**What you should do**
Retype the data that follows line by line, exactly, and leave its pictures out.

[Items listed in a dataset]
####

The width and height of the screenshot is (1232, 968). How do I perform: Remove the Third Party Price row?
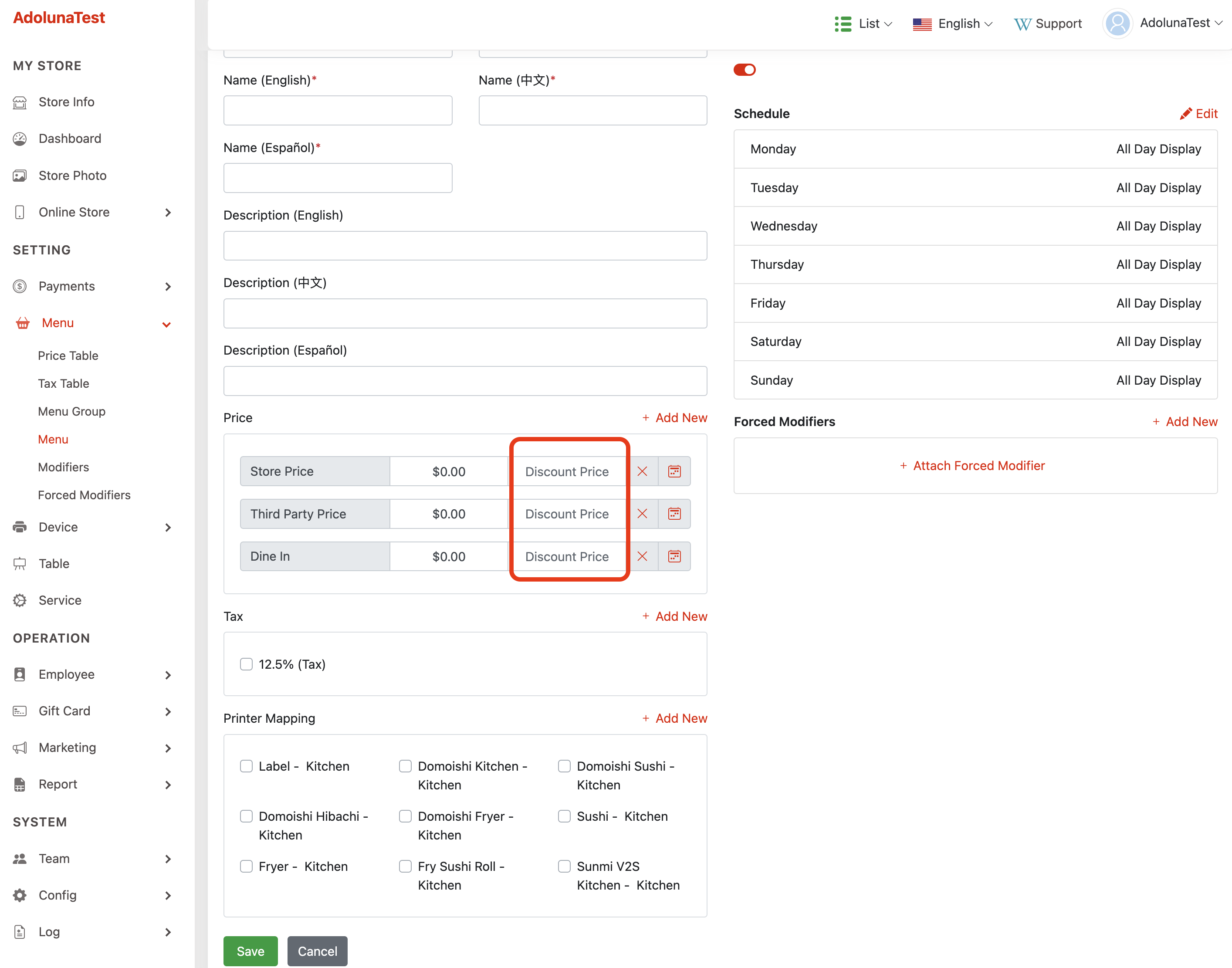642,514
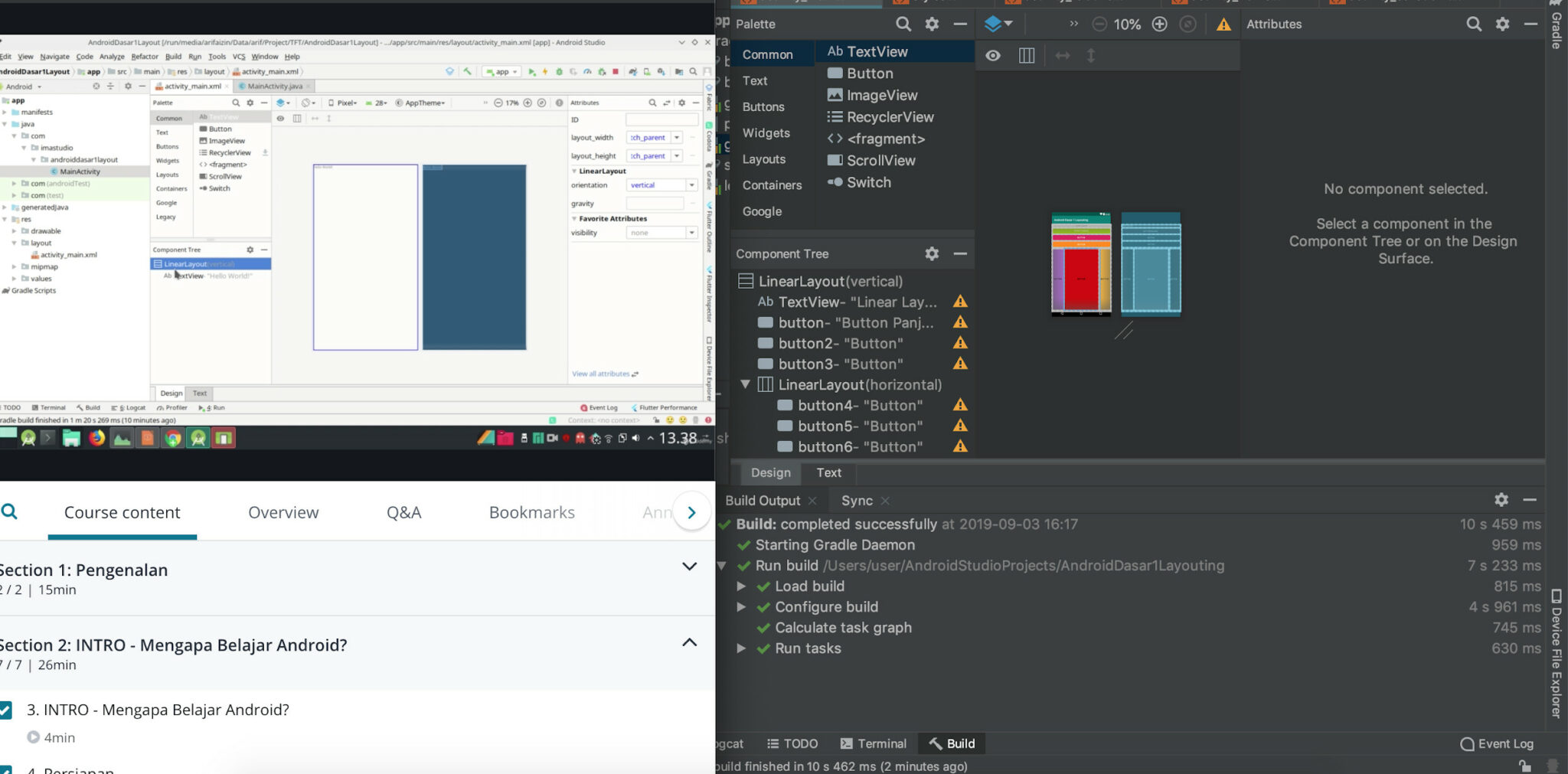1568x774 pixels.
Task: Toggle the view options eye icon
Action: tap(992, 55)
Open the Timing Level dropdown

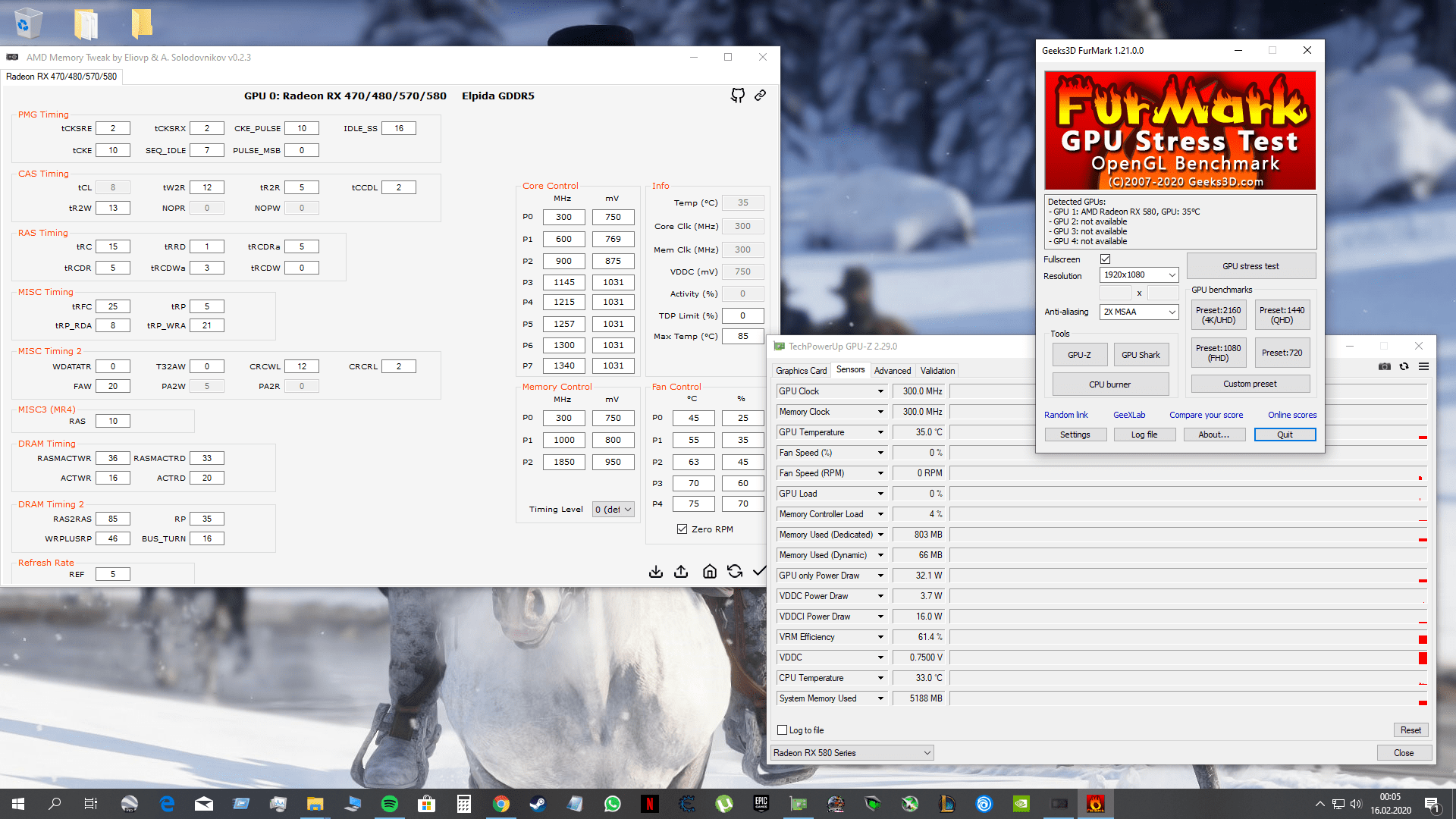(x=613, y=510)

####

**Output**
The width and height of the screenshot is (1232, 968). How do I perform: Remove the Third Party Price row?
642,514
1568x774 pixels.
Task: Toggle the view options eye icon
Action: tap(992, 55)
Open the Timing Level dropdown

(x=613, y=510)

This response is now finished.